Em breve, deixaria de viver numa casa alugada e mudar-se-ia para a moradia que estava
a construir com as suas próprias mãos. O Miguel dera entrada no jardim-de-infância e,
revelando-se um futuro poliglota, dava ordens em português, fazia queixas em italiano e
contava em hebreu. O pior era quando ele falava as três línguas ao mesmo tempo!
Melissa ocupava o seu tempo entre as aulas no colégio, onde leccionava francês e
italiano, e os cuidados com o filho. Havia ainda tempo para longos passeios nos fins-de-
semana, umas vezes pelo deserto, outras a uma remota praia do Mar Morto. A
adaptação ao modo de vida, em Israel, fora mais fácil do que parecia e essa facilidade
tinha uma explicação: os israelitas constituem uma amálgama multicultural de muitas e
variadas origens. A bem dizer, eles chegaram a Israel vindos de todo o lado.

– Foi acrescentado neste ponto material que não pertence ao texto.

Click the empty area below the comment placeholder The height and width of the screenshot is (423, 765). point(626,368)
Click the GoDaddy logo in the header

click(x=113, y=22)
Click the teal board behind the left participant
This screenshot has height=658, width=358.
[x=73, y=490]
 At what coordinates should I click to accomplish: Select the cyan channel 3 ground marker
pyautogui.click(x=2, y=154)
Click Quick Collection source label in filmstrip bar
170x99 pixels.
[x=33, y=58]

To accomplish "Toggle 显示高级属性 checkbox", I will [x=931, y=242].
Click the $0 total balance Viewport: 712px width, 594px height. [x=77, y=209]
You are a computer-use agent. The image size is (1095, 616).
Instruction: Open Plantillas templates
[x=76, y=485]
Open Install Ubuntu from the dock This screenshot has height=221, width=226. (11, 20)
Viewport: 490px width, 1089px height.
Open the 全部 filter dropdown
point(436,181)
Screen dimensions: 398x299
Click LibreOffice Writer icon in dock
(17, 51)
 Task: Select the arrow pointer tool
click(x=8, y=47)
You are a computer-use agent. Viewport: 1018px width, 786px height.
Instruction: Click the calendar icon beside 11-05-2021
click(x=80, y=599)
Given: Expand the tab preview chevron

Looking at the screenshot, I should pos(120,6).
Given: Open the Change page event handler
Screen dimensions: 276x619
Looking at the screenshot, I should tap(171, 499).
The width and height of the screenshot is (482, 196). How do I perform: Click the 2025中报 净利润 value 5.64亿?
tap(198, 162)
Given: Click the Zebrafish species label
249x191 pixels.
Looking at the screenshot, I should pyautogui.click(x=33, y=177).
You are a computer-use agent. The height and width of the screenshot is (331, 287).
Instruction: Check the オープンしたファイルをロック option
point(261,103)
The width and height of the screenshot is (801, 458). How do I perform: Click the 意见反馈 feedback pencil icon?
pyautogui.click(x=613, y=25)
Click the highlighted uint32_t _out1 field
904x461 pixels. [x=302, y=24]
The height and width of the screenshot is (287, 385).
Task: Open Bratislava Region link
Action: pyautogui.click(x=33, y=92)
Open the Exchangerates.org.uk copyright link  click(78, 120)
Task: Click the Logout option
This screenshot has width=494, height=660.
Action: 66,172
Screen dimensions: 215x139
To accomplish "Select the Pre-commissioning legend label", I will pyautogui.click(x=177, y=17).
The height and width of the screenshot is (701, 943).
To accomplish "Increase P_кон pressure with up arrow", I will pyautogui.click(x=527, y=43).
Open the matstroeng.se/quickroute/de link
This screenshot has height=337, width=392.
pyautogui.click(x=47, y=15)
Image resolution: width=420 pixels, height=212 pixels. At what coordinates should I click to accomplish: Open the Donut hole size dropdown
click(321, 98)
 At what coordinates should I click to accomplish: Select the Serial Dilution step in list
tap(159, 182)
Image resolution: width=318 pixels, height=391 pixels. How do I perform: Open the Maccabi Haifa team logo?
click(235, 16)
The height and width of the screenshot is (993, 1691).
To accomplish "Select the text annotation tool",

Nos meses que se seguiram ao julgamento, a história de Arturo e a tragédia que
atingiu o filho foram alvo de muitos comentários e mereceram as atenções de canais de
televisão e jornais de todo o país. Arturo não se furtou a participar no debate, mais por
saber que, dessa forma, podia ajudar o filho a encontrar o equilíbrio e a esperança. Nas
inúmeras entrevistas que deu, defendeu, com convicção, a possibilidade de coexistência
pacífica das duas tradições religiosas e culturais, afirmando que o futuro de Israel e dos
países vizinhos residia no aprofundamento do multiculturalismo e da democracia e na
influência crescente de uma visão laica do mundo, assente na defesa da tolerância, da
convivência, do espírito crítico e da diversidade. Numa das entrevistas, que deu muito
que falar e foi sujeita a críticas violentas por parte dos extremistas religiosos, Arturo foi
ao ponto de defender que, quer em Israel quer nos países vizinhos, as práticas religiosas
deviam ser vistas como um assunto da vida privada e que o Estado devia abster-se de se
imiscuir em assuntos que apenas diziam respeito à consciência de cada indivíduo. È
claro, Arturo estava consciente de que as suas propostas tinham ainda um longo
caminho para andar, mas estava certo de que elas apontavam para uma via segura em
direcção a um futuro de paz, tranquilidade e realização pessoal e social. Não fora esse o
caminho que a Europa percorreu, ao longo de tantos séculos marcados pela destruição,
perseguição e morte? Se resultou com a Europa, não havia razões para acreditar que não
resultasse, igualmente, no Médio Oriente. E foi com estas palavras de esperança - que o
filho ouviu com aprovação na cela de uma penitenciária dos arredores de Telavive - que
Arturo deixou o estúdio de televisão e se encaminhou, sorridente e confiante, para o seu
novo jipe, que o levou de regresso à quinta, onde começara a produzir algumas das
melhores e mais saborosas alfaces de Israel.